[Dataset entries]

────────────────────────────────────────

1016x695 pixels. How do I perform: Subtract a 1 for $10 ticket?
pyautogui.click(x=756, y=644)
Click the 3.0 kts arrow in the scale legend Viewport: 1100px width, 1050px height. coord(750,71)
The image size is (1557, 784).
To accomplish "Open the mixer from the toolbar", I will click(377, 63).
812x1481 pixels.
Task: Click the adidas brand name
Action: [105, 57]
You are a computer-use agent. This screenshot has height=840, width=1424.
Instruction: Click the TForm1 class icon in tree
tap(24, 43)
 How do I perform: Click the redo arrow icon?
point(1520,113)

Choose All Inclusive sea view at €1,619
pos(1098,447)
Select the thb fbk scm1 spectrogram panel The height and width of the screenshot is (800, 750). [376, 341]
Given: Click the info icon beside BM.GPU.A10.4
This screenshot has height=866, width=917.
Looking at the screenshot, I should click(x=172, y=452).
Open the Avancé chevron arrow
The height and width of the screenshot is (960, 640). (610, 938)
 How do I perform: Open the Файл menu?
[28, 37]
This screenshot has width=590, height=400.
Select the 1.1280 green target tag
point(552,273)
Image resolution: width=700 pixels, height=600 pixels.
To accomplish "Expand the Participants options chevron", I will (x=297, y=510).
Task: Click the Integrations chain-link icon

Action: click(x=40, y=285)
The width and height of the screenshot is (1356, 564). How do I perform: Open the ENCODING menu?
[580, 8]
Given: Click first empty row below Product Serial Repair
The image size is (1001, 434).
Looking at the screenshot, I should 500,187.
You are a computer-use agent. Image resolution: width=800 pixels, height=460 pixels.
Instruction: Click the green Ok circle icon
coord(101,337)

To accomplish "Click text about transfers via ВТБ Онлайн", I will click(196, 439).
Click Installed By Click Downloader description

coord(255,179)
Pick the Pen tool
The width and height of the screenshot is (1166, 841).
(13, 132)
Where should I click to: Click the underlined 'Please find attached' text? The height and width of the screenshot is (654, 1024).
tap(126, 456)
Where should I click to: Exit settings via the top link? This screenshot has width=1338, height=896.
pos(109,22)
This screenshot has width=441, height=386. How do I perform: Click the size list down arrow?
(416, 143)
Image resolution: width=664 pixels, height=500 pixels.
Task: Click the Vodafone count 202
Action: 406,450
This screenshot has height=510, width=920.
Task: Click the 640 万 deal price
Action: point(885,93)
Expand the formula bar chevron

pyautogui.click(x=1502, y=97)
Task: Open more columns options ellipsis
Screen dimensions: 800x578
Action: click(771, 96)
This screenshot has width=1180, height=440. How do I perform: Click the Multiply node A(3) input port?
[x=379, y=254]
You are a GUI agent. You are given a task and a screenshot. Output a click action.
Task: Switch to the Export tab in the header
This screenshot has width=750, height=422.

────────────────────────────────────────

Task prompt: Write out all of the records word for word.

Answer to the exercise:
1016x695 pixels. How do I perform: Subtract a 1 for $10 ticket?
pyautogui.click(x=756, y=644)
Click the 3.0 kts arrow in the scale legend Viewport: 1100px width, 1050px height. coord(750,71)
The image size is (1557, 784).
To accomplish "Open the mixer from the toolbar", I will click(377, 63).
812x1481 pixels.
Task: Click the adidas brand name
Action: [105, 57]
You are a computer-use agent. This screenshot has height=840, width=1424.
Instruction: Click the TForm1 class icon in tree
tap(24, 43)
 How do I perform: Click the redo arrow icon?
point(1520,113)

Choose All Inclusive sea view at €1,619
pos(1098,447)
Select the thb fbk scm1 spectrogram panel The height and width of the screenshot is (800, 750). [376, 341]
Given: Click the info icon beside BM.GPU.A10.4
This screenshot has height=866, width=917.
Looking at the screenshot, I should click(x=172, y=452).
Open the Avancé chevron arrow
The height and width of the screenshot is (960, 640). (610, 938)
 How do I perform: Open the Файл menu?
[28, 37]
This screenshot has width=590, height=400.
Select the 1.1280 green target tag
point(552,273)
Image resolution: width=700 pixels, height=600 pixels.
To accomplish "Expand the Participants options chevron", I will (x=297, y=510).
Task: Click the Integrations chain-link icon

Action: click(x=40, y=285)
The width and height of the screenshot is (1356, 564). How do I perform: Open the ENCODING menu?
[580, 8]
Given: Click first empty row below Product Serial Repair
The image size is (1001, 434).
Looking at the screenshot, I should 500,187.
You are a computer-use agent. Image resolution: width=800 pixels, height=460 pixels.
Instruction: Click the green Ok circle icon
coord(101,337)

To accomplish "Click text about transfers via ВТБ Онлайн", I will click(196, 439).
Click Installed By Click Downloader description

coord(255,179)
Pick the Pen tool
The width and height of the screenshot is (1166, 841).
(13, 132)
Where should I click to: Click the underlined 'Please find attached' text? The height and width of the screenshot is (654, 1024).
tap(126, 456)
Where should I click to: Exit settings via the top link? This screenshot has width=1338, height=896.
pos(109,22)
This screenshot has width=441, height=386. How do I perform: Click the size list down arrow?
(416, 143)
Image resolution: width=664 pixels, height=500 pixels.
Task: Click the Vodafone count 202
Action: 406,450
This screenshot has height=510, width=920.
Task: Click the 640 万 deal price
Action: point(885,93)
Expand the formula bar chevron

pyautogui.click(x=1502, y=97)
Task: Open more columns options ellipsis
Screen dimensions: 800x578
Action: click(771, 96)
This screenshot has width=1180, height=440. How do I perform: Click the Multiply node A(3) input port?
[x=379, y=254]
You are a GUI agent. You are given a task and a screenshot. Output a click action.
Task: Switch to the Export tab in the header
This screenshot has width=750, height=422.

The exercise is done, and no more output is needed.